How to complete this task:
Using only the entries below, copy exactly the lines that begin at the one with "983x485 pixels. Task: Refresh" and end at the one with "Image resolution: width=1163", both included. Drop the pictures.

Data for analysis:
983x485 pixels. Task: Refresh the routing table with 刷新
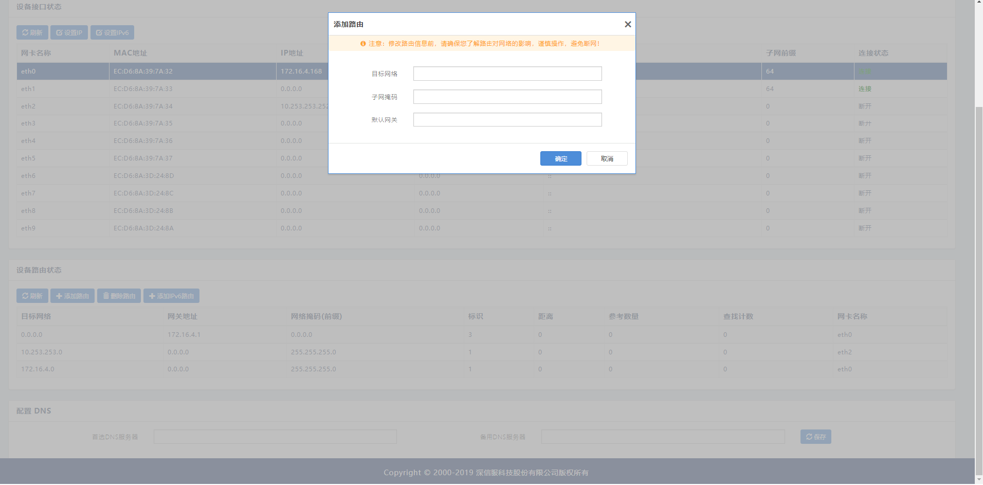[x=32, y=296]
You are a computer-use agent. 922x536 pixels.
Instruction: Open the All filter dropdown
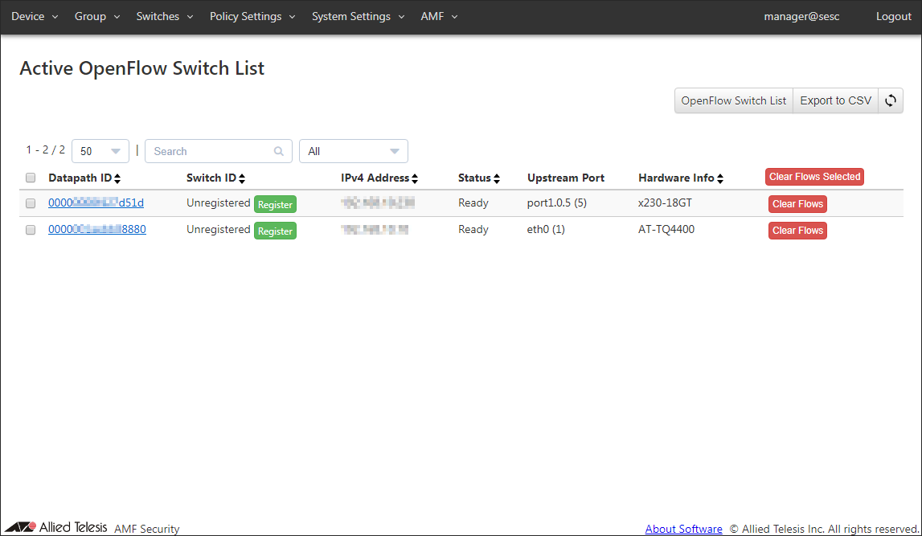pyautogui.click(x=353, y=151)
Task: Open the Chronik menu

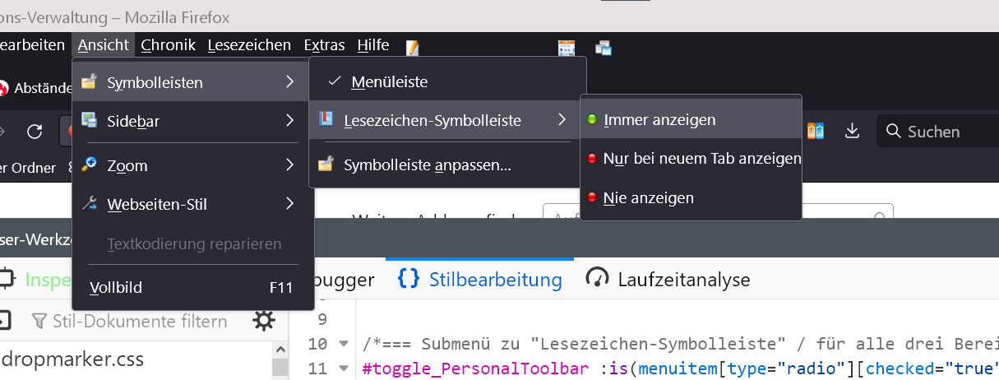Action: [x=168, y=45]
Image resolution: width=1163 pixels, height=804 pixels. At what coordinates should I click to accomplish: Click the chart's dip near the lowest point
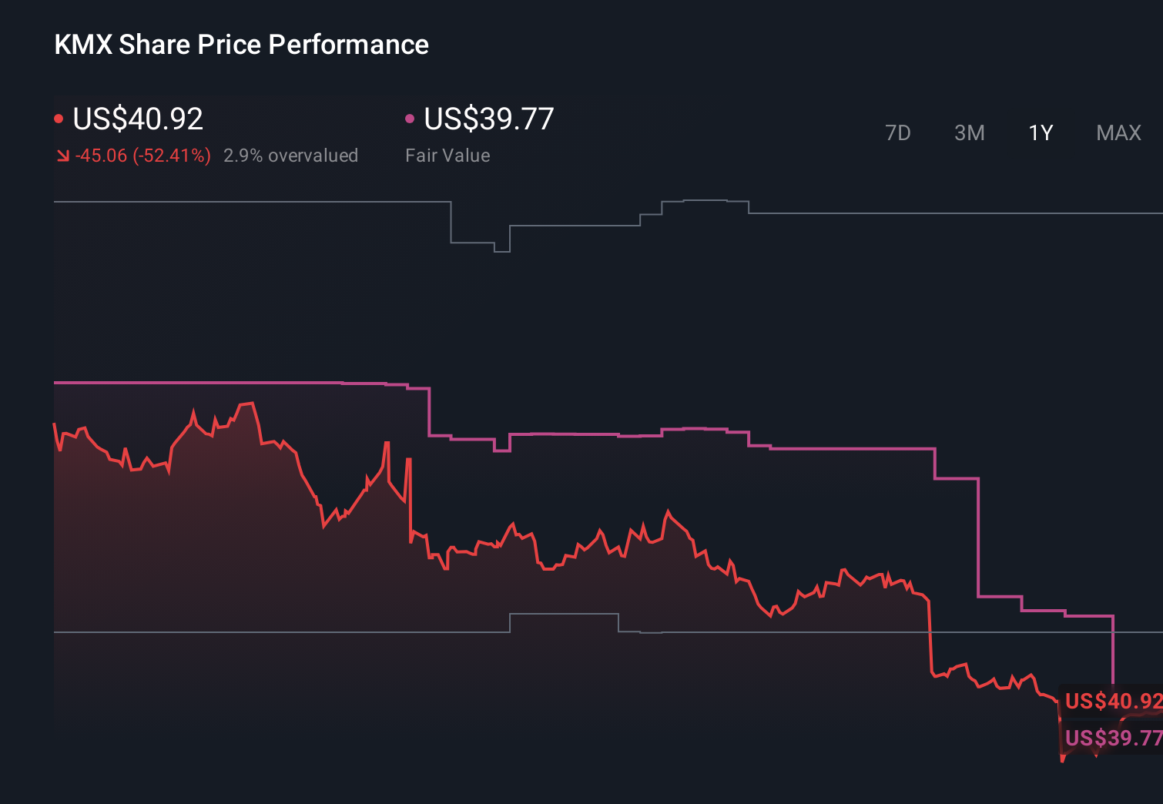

---

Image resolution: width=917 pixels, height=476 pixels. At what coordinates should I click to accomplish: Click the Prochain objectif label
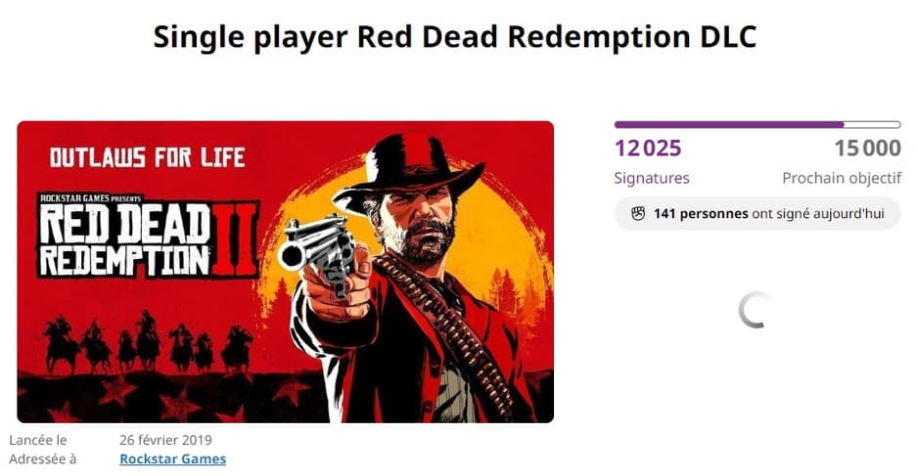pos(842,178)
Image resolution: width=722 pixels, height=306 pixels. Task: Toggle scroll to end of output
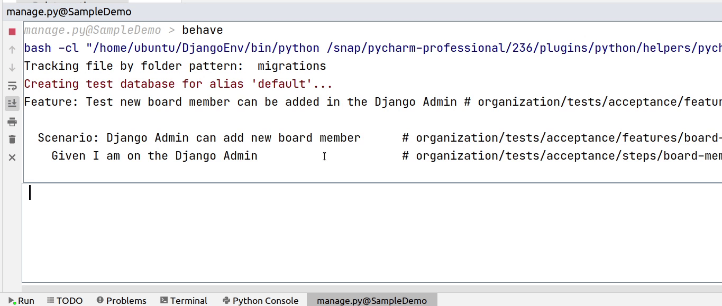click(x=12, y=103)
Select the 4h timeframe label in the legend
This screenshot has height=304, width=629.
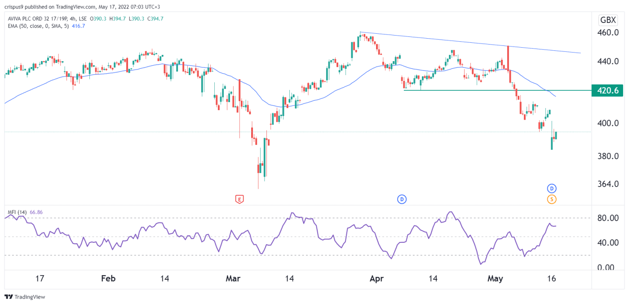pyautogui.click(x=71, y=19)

==

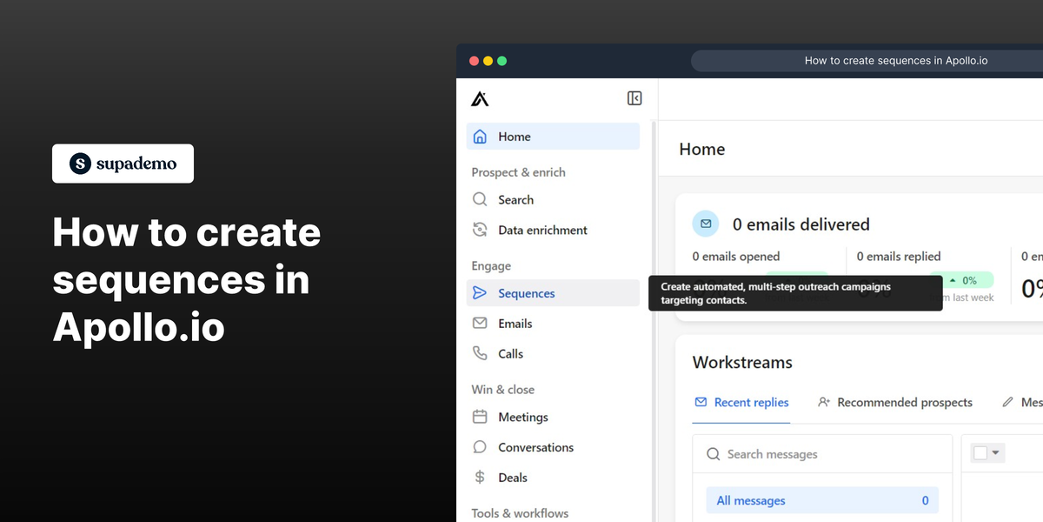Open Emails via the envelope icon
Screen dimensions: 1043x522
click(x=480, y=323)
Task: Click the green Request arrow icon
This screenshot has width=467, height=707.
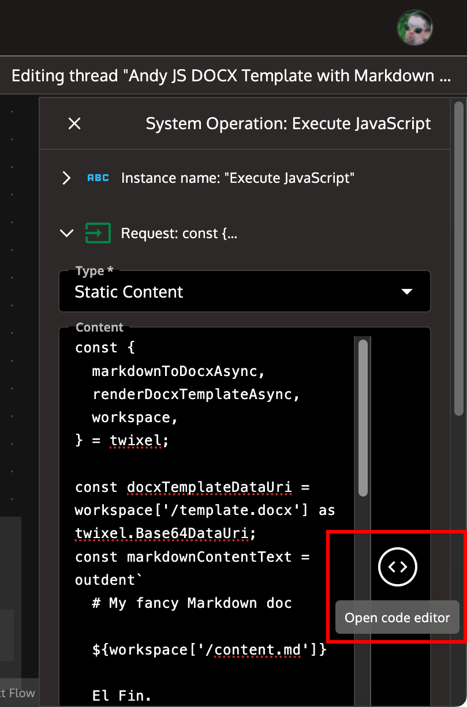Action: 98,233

Reply:
983x485 pixels. Task: Refresh the routing table with 刷新
[x=32, y=296]
You are a computer-use agent. 922x536 pixels.
Instruction: Open the All filter dropdown
pyautogui.click(x=353, y=151)
Task: Open the Chronik menu

Action: [x=168, y=45]
Image resolution: width=1163 pixels, height=804 pixels. At what coordinates should I click to accomplish: Click the chart's dip near the lowest point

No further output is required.